__Textauszug__:

Grundsätzlich sagen wir aber, vom Ansatz her ist das Gesetz, denke ich, gut, aber im Detail muss nachgearbeitet werden, auch das, was das Verhältnis zwischen Krankenkassen und KVen auf der einen Seite ausmacht und andererseits auch die Abrechnungssysteme, die dann noch auszuhandeln sind, ob das prioritär grundsätzlich bei den KVen liegt oder ob es nicht da nach dem bewährten Prinzip geht, derjenige, der die Mittel bereitstellt, hat dann auch ein bisschen mehr zu sagen. Das ist noch eine Frage, die wir mit dem Gemeinsamen Bundesausschuss und mit dem Bundesgesundheitsministerium zu besprechen haben. Grundsätzlich kann man aber sagen, dass auch die Innenminister der Länder mit diesem Thema befasst sind. Und wichtig ist, dass wir den Reformstau auflösen. Dazu brauchen wir allerdings etwas mehr Zeit, als das im Gesetzentwurf zurzeit vorgesehen ist.

Bitte eine Zusatzfrage?

Ja. Vielen Dank für die Antwort bis hierher!

Sie haben ja differenziert ausgeführt. Darf ich das so verstehen, dass die Landesregierung – wir haben es angesprochen, unsere Planungshoheit für die Landeskrankenhausplanung ist berührt –, wenn unsere Planungshoheit untergraben wird, dass Sie dann dem Gesetzesvorhaben nicht zustimmen werden?

__Bereitgestellte Datensätze__:

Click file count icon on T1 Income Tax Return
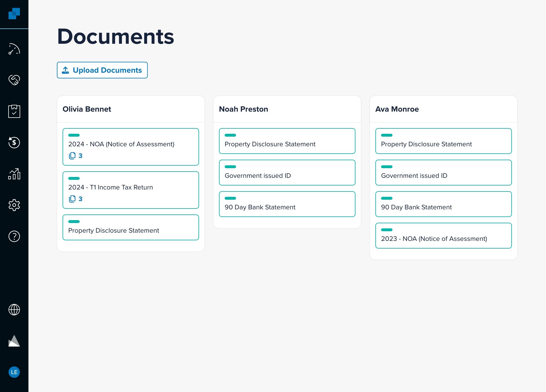[73, 199]
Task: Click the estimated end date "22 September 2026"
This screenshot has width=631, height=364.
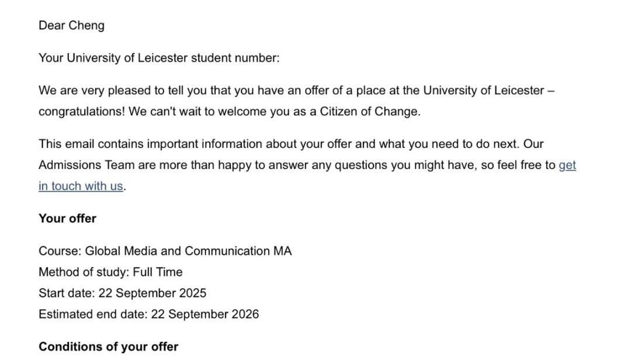Action: coord(204,314)
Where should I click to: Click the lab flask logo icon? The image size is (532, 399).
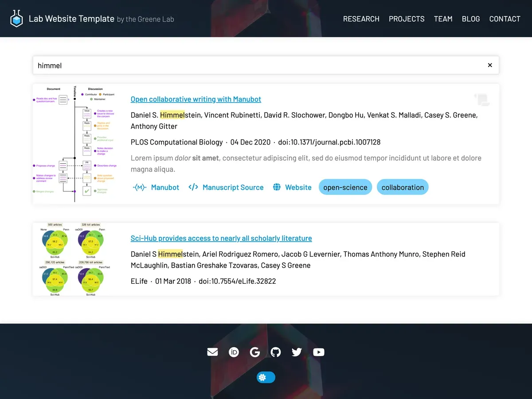coord(16,19)
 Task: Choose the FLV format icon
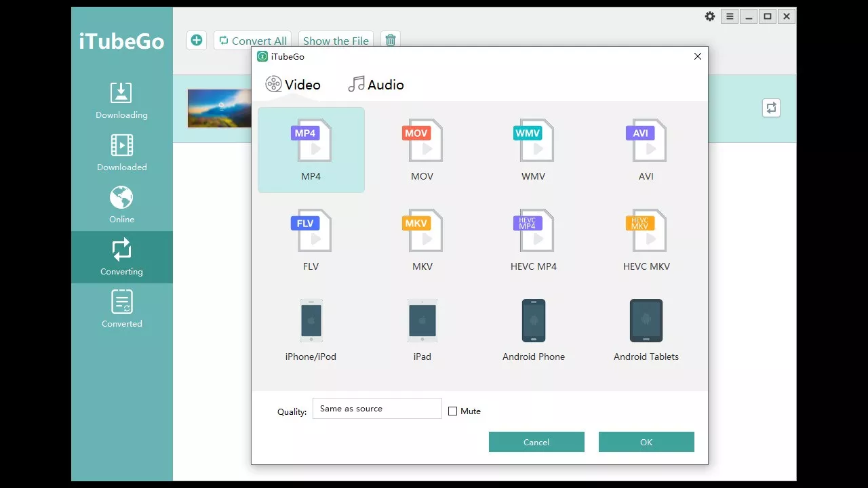tap(311, 231)
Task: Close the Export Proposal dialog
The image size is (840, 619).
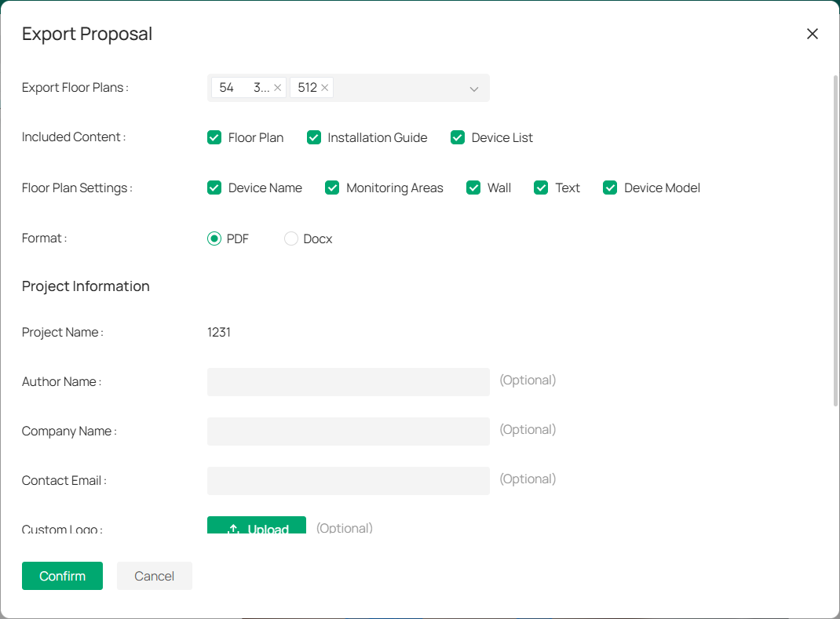Action: tap(812, 34)
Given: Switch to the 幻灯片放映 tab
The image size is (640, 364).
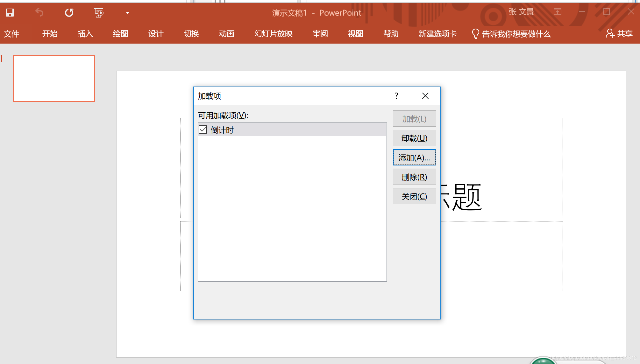Looking at the screenshot, I should [x=273, y=34].
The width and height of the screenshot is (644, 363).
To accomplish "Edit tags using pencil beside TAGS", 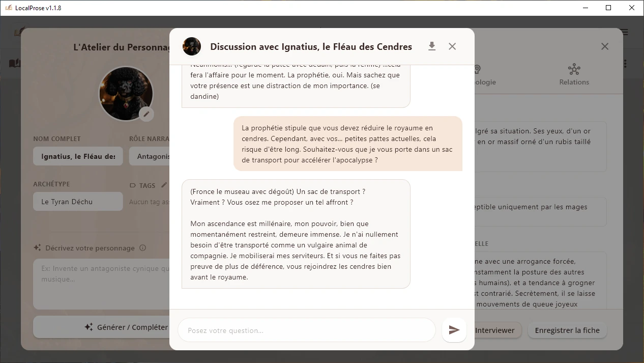I will [x=164, y=185].
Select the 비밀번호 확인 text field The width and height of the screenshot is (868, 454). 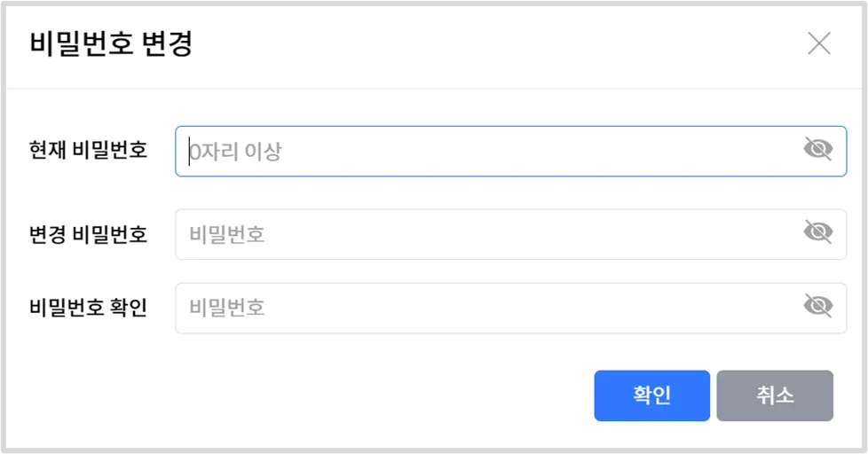[x=488, y=308]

__Ziel der Übung__: Gib den Abschnitt aus dem Textauszug wortgetreu wieder. Beginne bei den Worten „Bitte eine Zusatzfrage?“ und höre nach „nicht zustimmen werden?“ auf.

__Vollständige Lösung__:
Bitte eine Zusatzfrage?

Ja. Vielen Dank für die Antwort bis hierher!

Sie haben ja differenziert ausgeführt. Darf ich das so verstehen, dass die Landesregierung – wir haben es angesprochen, unsere Planungshoheit für die Landeskrankenhausplanung ist berührt –, wenn unsere Planungshoheit untergraben wird, dass Sie dann dem Gesetzesvorhaben nicht zustimmen werden?